1. Start with Profiling

Always profile before optimizing:

import time
from core.utils.logging import get_logger

logger = get_logger(__name__)

# Baseline measurement
start = time.time()
result_baseline = entropy(data, bins=30)
baseline_time = time.time() - start
logger.info(f"Baseline: {baseline_time:.3f}s")

# Optimized version
start = time.time()
result_optimized = entropy(data, bins=30, use_float32=True, chunk_size=10000)
optimized_time = time.time() - start
logger.info(f"Optimized: {optimized_time:.3f}s, speedup: {baseline_time/optimized_time:.2f}x")

2. Choose Appropriate Chunk Sizes

# Rule of thumb: chunk_size ≈ sqrt(data_size) to 2*sqrt(data_size)
import numpy as np

data_size = len(data)
recommended_chunk = int(np.sqrt(data_size))
chunk_size = min(max(recommended_chunk, 1000), 1_000_000)

result = entropy(data, chunk_size=chunk_size)

3. Combine Optimizations

# For maximum efficiency, combine multiple optimizations
def process_large_dataset(data):
    """Process large dataset with all optimizations."""
    from core.indicators.entropy import EntropyFeature
    from core.data.preprocess import scale_series
    
    # Scale with float32
    scaled = scale_series(data, method="zscore", use_float32=True)

## DATA SUPPLIED
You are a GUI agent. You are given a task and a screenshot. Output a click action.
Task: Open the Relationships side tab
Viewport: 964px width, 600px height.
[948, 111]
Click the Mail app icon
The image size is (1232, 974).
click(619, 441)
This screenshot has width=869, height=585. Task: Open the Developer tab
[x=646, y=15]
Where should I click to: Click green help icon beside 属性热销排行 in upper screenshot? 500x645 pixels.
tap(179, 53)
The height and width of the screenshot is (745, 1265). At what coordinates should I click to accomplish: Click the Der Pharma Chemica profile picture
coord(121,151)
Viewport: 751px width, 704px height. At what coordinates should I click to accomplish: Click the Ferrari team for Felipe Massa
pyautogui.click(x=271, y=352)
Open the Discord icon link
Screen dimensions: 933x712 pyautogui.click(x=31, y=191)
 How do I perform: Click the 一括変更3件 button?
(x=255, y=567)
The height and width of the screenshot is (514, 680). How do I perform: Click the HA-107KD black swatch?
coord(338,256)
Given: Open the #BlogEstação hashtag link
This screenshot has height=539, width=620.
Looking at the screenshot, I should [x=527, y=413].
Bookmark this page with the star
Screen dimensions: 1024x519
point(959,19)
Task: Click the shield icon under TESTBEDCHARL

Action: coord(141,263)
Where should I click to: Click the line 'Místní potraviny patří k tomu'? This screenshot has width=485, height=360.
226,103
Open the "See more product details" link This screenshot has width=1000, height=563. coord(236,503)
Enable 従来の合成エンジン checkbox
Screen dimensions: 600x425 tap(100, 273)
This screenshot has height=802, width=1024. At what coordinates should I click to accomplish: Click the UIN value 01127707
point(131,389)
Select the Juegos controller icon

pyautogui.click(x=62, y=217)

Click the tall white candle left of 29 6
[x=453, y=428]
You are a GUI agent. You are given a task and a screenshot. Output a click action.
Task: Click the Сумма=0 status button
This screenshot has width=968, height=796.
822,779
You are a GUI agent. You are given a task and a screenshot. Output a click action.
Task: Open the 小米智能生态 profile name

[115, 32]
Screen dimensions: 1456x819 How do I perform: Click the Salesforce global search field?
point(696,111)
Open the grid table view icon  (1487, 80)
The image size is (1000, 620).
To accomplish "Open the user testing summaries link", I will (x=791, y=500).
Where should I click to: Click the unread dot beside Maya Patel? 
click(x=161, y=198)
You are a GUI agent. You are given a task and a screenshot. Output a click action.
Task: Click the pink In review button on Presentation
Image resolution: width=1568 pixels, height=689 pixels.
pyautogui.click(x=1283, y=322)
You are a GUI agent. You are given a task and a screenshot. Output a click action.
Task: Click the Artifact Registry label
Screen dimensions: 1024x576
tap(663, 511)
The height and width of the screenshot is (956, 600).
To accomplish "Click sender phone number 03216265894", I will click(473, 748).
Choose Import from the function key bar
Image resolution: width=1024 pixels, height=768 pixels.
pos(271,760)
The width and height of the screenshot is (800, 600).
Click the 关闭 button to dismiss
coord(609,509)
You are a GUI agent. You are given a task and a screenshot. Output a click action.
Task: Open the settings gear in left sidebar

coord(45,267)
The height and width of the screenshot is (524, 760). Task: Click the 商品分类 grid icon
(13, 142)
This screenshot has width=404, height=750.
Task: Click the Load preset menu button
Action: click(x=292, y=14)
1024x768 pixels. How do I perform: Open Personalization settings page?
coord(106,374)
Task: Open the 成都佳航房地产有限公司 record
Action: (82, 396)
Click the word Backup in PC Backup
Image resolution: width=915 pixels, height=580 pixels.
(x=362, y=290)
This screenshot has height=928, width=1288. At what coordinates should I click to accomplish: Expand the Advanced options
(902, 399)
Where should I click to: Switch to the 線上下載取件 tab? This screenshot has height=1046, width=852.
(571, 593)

## PROBLEM 1
From the optimization tips, reproduce word for word the part that opens with the words containing "# Optimized version" and closes with "data_size = len(data)".
## PROBLEM 2
Check each statement against the optimization tips. Answer yes or no for each, and quote the words from the tips that decide it.
(a) The tips say to profile before optimizing.
(b) The chosen chunk size is limited to at most 1,000,000.
(c) Inside process_large_dataset, the series is scaled with the "minmax" method.

## TASK RESULT 1
# Optimized version
start = time.time()
result_optimized = entropy(data, bins=30, use_float32=True, chunk_size=10000)
optimized_time = time.time() - start
logger.info(f"Optimized: {optimized_time:.3f}s, speedup: {baseline_time/optimized_time:.2f}x")

2. Choose Appropriate Chunk Sizes

# Rule of thumb: chunk_size ≈ sqrt(data_size) to 2*sqrt(data_size)
import numpy as np

data_size = len(data)

## TASK RESULT 2
(a) Yes: "Always profile before optimizing:"
(b) Yes: "chunk_size = min(max(recommended_chunk, 1000), 1_000_000)"
(c) No: "scaled = scale_series(data, method="zscore", use_float32=True)"